In August, Myanmar's military overwhelmed and disarmed the Kokang group, the weakest of many ethnic armies which, in some cases, have based themselves for decades along the Chinese border.
That triggered an exodus of more than 37,000 refugees across the border and strained ties with China, the military government's only real diplomatic ally.
Myanmar's army has maintained a sizable presence over the past few months in Shan State, where rebel militias are braced for an offensive that could turn into a protracted conflict, creating another refugee crisis for China.
The junta wants ethnic groups to take part in a general election next year and has told local militias to disarm and join a government-run border patrol force or be wiped out, according to activists in Shan State.
Xi, seen as frontrunner to succeed President Hu Jintao, assured Myanmar of China's continuing support.
"Developing friendly and cooperation relations between China and Myanmar is an important part of Chinese foreign policy, and this will not change," the ministry quoted him as saying.

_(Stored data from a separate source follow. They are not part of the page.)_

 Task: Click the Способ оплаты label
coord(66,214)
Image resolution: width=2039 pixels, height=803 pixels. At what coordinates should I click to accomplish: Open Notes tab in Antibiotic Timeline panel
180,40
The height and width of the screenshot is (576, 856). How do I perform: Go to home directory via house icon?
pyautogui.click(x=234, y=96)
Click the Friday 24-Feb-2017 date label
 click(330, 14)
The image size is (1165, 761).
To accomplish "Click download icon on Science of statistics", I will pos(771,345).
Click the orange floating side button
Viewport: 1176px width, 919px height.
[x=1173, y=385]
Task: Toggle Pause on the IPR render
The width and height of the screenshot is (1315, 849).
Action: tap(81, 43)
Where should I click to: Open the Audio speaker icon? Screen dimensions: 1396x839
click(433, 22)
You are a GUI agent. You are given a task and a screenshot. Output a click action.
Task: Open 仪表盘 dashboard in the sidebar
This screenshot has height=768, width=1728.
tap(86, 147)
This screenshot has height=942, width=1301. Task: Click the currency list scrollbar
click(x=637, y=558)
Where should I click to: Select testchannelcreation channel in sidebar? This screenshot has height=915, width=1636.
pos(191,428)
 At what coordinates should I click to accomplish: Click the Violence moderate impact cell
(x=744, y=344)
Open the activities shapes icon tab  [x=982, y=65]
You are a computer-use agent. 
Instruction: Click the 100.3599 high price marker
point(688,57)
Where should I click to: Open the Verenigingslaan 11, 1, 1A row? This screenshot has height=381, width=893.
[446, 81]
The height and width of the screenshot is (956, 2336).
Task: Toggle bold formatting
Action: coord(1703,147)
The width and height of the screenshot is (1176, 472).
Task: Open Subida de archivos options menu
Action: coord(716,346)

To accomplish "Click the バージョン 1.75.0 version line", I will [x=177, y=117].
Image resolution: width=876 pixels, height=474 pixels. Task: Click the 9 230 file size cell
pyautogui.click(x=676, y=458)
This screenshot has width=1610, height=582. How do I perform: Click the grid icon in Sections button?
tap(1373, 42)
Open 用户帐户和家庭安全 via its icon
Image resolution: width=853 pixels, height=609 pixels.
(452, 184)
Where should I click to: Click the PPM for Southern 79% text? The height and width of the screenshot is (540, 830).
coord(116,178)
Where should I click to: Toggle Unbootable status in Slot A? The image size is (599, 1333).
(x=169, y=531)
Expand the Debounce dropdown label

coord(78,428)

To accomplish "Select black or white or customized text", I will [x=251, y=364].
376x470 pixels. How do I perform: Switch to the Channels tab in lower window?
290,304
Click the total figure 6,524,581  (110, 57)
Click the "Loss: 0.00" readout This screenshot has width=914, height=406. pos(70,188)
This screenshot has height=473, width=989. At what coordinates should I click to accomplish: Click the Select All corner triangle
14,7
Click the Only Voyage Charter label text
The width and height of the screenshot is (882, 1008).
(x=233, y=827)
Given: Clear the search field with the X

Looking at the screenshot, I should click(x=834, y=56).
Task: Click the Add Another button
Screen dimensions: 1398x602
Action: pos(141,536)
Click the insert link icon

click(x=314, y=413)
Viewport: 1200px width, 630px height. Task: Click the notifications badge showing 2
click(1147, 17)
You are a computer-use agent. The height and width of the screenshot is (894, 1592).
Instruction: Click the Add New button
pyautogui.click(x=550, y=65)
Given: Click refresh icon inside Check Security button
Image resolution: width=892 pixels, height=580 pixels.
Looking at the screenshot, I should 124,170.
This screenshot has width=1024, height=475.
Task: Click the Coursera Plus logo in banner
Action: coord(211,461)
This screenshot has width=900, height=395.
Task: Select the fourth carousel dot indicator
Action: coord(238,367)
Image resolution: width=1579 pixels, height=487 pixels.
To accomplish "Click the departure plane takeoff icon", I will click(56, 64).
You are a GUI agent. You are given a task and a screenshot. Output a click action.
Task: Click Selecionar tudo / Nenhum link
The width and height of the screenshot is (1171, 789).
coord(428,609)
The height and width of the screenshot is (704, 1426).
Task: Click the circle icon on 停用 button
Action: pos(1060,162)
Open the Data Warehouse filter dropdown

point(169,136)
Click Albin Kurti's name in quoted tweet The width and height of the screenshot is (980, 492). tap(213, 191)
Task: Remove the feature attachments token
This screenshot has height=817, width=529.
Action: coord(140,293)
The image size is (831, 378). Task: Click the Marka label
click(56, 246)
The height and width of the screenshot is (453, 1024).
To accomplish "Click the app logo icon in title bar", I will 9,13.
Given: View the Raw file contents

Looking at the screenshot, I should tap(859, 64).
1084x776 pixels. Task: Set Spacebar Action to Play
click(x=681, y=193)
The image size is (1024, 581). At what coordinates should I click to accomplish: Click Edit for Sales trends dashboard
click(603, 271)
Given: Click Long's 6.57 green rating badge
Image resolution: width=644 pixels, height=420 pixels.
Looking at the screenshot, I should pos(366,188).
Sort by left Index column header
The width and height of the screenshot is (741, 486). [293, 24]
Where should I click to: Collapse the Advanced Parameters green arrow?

He added that China felt "happy" at Myanmar's "road map" to democracy, roundly dismissed by rights activists as a sham.
"China hopes and believes that Myanmar will peacefully resolve these problems through dialogue and consultations," Xi said.
China's overriding concern is a stable Myanmar to give its landlocked southwestern provinces access to the Indian Ocean, as well as oil, gas and timber to feed its booming economy.
China's CNPC started building a crude oil port in Myanmar in October, part of a pipeline project aimed at cutting out the long detour oil cargoes take through the congested and strategically vulnerable Malacca Strait.